Barren Lusciousness
The collected poems of Dahlia Rabikovitch
The publication of the Hovering at Low Altitude, in the translation of the “two chana’s” Kronfeld and Bloch, is a wonderful occasion for anyone remotely interested in Hebrew letters, and to those interested in poetry, wherever it’s written. Translating the collected poems of this complex and historically pivotal Israeli poet is a monumental task, to say the least, and it is brilliantly executed by the duo. Both hardly require introduction. Chana Bloch is a fine poet in her own right and has already given us some of the best translations of Hebrew poetry, including a collection of poems by Rabikovitch. Chana Kronfeld is the first lady of Hebrew literature in America, a well-loved teacher that helped turn Berkley into a powerhouse of Hebrew letters producing some of the finest scholars and scholarship in the field.
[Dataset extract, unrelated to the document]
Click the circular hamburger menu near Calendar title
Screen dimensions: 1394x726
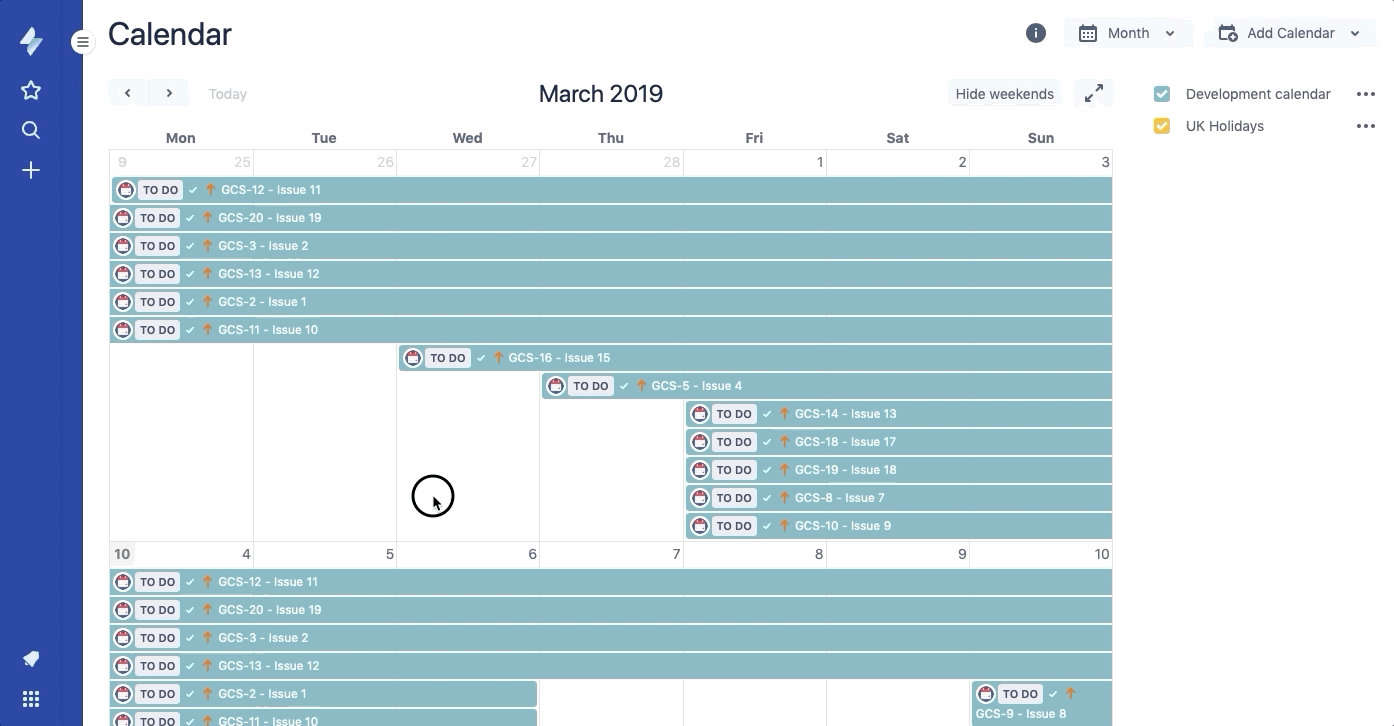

Together they have already collaborated on a translation of Yehuda Amichai’s sublime last book, Open Closed Open, and with the present volume they offer the English reader a rare opportunity to experience Hebrew poetry in almost paradoxical proximity.
There is no need to repeat the well known difficulties of poetic translation, yet they are augmented in translation from Hebrew, where poetry can hardly distance itself from the constant resonance of canonic scripture. A well placed word can drag a whole book of the bible into a poem and will prohibit poetry from straying far from it. It is on this level that the present translation excels. Together, the two Chanas bring to the translation a sensibility and understanding of allusion that gives the reader a clear idea of what remains inaccessible. Yet all the footnotes in the world can only but endow the reader with a Moses like feeling: you can see the land but you can never enter.
Dahlia Rabikovitch began to publish in 1955, making her first appearance in Orlogin, edited by Shlonsky, a major poet and persona in the culture of the time. When her well received first book The Love of an Orange appeared in 1959, it was clear she was a major poet. Her early poetry appears almost defensive in its luscious employment of the Hebrew; writing against a national culture that confined women to the private sphere. Her defiance, like that of her predecessor Yocheved Bat Miriam, ran the risk of rendering her into another well-trodden stereotype of female writing: the Delphic mystic. In the works that follow, one can see her striving to both engage and resist. In the Hebrew it is clearly visible that her poetry slowly turns away from the canon and toward a more quotidian Hebrew that remains in dialogue mainly with the bible; and not necessarily with its more obscure parts.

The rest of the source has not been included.